Segment Start: SUPPLIED MATERIAL

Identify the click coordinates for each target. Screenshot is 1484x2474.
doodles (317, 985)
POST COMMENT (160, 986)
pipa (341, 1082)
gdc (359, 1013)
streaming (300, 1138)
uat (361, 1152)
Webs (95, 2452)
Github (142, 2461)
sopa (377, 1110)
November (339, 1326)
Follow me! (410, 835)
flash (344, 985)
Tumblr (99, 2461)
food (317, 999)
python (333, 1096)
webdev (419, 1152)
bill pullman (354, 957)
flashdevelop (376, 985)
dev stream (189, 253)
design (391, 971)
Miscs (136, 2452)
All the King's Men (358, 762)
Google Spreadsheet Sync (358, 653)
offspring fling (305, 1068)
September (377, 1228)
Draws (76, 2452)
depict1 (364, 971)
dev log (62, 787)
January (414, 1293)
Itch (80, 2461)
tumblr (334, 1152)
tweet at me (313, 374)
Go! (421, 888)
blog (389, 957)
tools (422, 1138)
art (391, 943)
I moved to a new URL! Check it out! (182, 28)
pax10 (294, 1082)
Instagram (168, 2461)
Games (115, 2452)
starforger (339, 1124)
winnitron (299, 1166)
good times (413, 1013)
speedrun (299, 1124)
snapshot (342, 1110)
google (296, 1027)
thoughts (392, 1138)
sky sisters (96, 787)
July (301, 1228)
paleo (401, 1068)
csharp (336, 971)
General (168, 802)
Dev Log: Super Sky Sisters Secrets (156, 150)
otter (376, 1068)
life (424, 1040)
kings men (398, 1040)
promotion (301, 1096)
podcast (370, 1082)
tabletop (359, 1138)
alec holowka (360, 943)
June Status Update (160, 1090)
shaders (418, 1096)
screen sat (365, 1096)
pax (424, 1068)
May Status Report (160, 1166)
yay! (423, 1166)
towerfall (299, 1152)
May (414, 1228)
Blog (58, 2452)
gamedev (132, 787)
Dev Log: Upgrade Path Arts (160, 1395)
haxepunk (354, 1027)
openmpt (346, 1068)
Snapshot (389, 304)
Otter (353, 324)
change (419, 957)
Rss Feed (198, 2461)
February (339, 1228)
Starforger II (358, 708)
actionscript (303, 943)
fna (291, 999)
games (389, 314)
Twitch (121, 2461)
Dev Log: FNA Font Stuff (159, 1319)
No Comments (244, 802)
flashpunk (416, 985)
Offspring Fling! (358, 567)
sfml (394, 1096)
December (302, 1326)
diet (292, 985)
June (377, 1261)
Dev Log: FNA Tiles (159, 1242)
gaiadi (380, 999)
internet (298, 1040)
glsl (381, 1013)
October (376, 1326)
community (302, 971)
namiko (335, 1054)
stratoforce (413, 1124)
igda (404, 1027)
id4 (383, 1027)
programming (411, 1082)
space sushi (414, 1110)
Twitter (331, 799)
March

Segment End: SUPPLIED MATERIAL

WHAT THE TASK ASKS: Go through the records and gather the lines that hold "Status".

ANSWER SECTION:
June Status Update (160, 1090)
May Status Report (160, 1166)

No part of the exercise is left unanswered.